В полдень она явилась в деревенский дом с полом из синих и белых плиток на кухне, изысканный китайский фарфор висит в старинных тарелках по стенам в виде картин, и есть кресло-качалка. «У тебя фото его при себе?» – старуха протягивает ей жестяную армейскую миску с объедками её утреннего Bauernfrühstuck: «Я научу тебя заклятию».
– Иногда я могу вызывать его лицо в чашке с чаем. Однако травы приходится отбирать очень внимательно. Я ещё не слишком хороша в этом.
– Но ты влюблена. Технические приёмы всего лишь подмена этому, когда стареешь.
– Зачем не оставаться влюблённой навсегда?
Две женщины всматриваются одна в другую через солнечную кухню. Шкафчики со стеклянными дверцами сияют со стен. Жужжанье пчёл за окнами. Гели выходит накачать воды из колодца, и они заваривают земляничный чай. Но лицо Чичерина не появляется.

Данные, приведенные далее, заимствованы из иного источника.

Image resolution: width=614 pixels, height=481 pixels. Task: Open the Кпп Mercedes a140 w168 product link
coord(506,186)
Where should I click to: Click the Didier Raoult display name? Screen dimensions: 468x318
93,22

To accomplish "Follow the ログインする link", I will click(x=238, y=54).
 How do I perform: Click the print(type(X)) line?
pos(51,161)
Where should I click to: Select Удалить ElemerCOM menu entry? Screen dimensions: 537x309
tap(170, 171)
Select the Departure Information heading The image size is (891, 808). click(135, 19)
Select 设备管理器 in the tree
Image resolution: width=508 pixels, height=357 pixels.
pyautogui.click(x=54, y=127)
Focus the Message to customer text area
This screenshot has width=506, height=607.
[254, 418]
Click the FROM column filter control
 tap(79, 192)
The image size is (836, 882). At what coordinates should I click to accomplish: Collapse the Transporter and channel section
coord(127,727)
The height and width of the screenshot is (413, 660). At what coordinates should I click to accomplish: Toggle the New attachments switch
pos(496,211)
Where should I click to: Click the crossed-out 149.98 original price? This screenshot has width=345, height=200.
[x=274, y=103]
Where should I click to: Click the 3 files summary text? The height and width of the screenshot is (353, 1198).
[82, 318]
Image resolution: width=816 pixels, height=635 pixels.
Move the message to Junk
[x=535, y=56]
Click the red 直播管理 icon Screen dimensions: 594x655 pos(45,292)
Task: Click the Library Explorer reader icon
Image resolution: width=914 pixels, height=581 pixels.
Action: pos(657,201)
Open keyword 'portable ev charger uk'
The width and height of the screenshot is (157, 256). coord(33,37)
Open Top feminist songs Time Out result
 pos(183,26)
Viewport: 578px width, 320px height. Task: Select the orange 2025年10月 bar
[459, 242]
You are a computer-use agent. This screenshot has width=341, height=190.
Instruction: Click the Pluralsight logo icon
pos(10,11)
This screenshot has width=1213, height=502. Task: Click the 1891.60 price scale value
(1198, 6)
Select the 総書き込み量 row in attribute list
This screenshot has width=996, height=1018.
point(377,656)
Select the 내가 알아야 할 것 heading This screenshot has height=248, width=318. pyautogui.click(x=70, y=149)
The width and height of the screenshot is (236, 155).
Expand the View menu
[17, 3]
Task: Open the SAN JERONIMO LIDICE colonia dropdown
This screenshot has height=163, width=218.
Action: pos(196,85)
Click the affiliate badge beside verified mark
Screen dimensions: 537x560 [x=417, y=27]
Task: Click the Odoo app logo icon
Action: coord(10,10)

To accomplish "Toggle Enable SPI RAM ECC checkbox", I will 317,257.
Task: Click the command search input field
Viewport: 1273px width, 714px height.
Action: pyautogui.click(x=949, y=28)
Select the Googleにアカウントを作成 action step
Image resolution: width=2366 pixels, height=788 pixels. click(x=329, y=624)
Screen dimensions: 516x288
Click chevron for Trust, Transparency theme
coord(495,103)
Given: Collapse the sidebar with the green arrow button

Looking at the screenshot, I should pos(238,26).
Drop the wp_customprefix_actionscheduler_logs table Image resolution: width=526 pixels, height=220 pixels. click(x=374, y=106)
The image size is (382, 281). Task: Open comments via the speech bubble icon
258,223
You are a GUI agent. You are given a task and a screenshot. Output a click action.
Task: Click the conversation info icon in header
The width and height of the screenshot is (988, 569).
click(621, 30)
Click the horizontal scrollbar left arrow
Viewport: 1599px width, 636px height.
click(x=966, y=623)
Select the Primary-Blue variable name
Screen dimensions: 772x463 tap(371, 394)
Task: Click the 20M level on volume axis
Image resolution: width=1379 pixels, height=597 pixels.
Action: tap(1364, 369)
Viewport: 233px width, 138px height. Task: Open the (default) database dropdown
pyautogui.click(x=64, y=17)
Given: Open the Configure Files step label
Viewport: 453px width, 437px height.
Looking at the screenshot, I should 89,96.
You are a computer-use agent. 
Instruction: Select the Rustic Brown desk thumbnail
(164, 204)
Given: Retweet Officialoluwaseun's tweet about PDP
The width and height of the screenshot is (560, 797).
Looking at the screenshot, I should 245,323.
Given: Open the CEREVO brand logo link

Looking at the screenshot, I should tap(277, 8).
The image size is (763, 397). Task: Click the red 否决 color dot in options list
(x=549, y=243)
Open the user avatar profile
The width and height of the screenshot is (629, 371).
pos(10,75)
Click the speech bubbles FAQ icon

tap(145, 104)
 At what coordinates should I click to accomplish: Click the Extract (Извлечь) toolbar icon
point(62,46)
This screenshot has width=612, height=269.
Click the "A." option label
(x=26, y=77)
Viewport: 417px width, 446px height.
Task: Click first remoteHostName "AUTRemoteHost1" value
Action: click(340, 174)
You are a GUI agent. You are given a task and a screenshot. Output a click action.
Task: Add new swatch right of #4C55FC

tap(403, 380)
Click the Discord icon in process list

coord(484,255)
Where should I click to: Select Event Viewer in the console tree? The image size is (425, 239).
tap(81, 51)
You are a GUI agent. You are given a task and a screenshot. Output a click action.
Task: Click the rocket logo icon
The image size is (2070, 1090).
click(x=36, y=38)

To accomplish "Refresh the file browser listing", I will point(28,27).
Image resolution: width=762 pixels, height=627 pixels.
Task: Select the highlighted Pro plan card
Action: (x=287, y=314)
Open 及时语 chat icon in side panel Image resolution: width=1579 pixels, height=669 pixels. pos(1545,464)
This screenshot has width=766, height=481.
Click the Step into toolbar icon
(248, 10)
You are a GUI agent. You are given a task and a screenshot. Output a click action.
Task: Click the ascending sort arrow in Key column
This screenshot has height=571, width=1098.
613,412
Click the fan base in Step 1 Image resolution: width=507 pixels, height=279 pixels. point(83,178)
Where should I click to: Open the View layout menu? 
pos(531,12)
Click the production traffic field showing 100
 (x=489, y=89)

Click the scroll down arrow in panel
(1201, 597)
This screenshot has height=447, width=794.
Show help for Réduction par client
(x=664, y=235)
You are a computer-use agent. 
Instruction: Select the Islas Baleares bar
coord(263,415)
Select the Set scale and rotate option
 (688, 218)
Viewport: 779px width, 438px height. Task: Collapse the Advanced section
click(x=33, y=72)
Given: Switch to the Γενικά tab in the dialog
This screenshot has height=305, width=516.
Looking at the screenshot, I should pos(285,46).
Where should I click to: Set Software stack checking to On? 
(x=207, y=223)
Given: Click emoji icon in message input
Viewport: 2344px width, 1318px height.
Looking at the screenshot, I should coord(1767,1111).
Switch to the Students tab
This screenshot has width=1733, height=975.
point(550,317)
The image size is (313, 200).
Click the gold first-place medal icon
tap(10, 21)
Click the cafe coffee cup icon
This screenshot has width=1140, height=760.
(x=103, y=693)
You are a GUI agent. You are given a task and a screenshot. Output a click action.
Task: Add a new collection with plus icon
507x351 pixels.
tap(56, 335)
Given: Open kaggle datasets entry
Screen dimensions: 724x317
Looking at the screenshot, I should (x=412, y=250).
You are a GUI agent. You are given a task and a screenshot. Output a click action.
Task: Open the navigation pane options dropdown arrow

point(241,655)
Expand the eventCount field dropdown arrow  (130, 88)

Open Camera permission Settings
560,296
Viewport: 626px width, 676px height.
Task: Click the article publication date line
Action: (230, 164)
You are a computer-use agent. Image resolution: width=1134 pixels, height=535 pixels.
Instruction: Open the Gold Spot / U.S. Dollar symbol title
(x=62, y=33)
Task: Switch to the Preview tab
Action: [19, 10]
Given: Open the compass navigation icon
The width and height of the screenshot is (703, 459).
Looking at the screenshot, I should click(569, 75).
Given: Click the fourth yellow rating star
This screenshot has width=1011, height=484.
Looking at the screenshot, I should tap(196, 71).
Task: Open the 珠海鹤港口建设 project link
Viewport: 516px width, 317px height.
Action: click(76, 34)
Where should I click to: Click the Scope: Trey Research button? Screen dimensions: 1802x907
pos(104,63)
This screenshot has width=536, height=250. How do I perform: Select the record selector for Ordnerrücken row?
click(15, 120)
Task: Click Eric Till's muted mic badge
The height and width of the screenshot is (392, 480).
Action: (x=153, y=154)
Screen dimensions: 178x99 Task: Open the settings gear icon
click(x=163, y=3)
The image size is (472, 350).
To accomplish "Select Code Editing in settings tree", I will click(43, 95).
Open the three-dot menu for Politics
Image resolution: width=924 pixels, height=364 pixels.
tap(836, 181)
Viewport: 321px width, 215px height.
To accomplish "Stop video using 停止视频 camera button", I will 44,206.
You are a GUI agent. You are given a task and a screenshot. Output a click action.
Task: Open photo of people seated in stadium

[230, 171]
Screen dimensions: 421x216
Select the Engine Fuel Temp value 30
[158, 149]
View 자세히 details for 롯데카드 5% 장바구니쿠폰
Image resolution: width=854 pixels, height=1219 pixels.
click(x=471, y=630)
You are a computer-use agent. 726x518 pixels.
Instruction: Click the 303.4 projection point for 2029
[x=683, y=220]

В ночь, когда чёрные выступили в свой великий переход, Норхаузен ощущался, как мифический город под угрозой какого-то особенного разрушения — поглощение кристаллическим озером, лава с неба… на один вечер, чувство сохранённости пропало. Чёрные, подобно ракетам в Миттельверке, сообщали Нордхаузену преемственность. Теперь чёрные ушли: Гели знает, что они идут курсом лобового столкновения с Чичериным. Она не хочет дуэлей. Пусть университетские юнцы дерутся на дуэлях. Она хочет своего седеющего стального варвара живым. Ей невыносима мысль, что она, быть может, уже прикоснулась, ощутила его иссечённые шрамами и историями руки, в последний раз.
Позади, подталкивая её, сонливость города, а ночью — странными канареечными ночами Гарца (где барыги канарейщики колют птичкам-самочкам мужские гормоны, чтоб те щебетали достаточно долго пока их продадут лохам, что оккупируют Зону) — тут слишком всё переполняется заклятьями, соперничеством ведьм, политикой их шабашей… она знает, что волшебство не в этом. Ведьмо-Штадт, с его святыми горами с кругами покосов по всем их зелёным лицам рядом с козочками на привязи, превратился просто в ещё одну столицу, занятую исключительно управлением — такое же чувство, как среди верхушек музыкальных профсоюзов — никакой музыки, лишь стеклянно-кирпичные перегородки, плевательницы, домашние растения — не осталось практикующих ведьм. Ты либо приходишь на Студию Звукозаписи, избрав бюрократическую карьеру, либо избираешь мир. Есть два различных вида ведьм, и Гели принадлежит к Миро-избирающим.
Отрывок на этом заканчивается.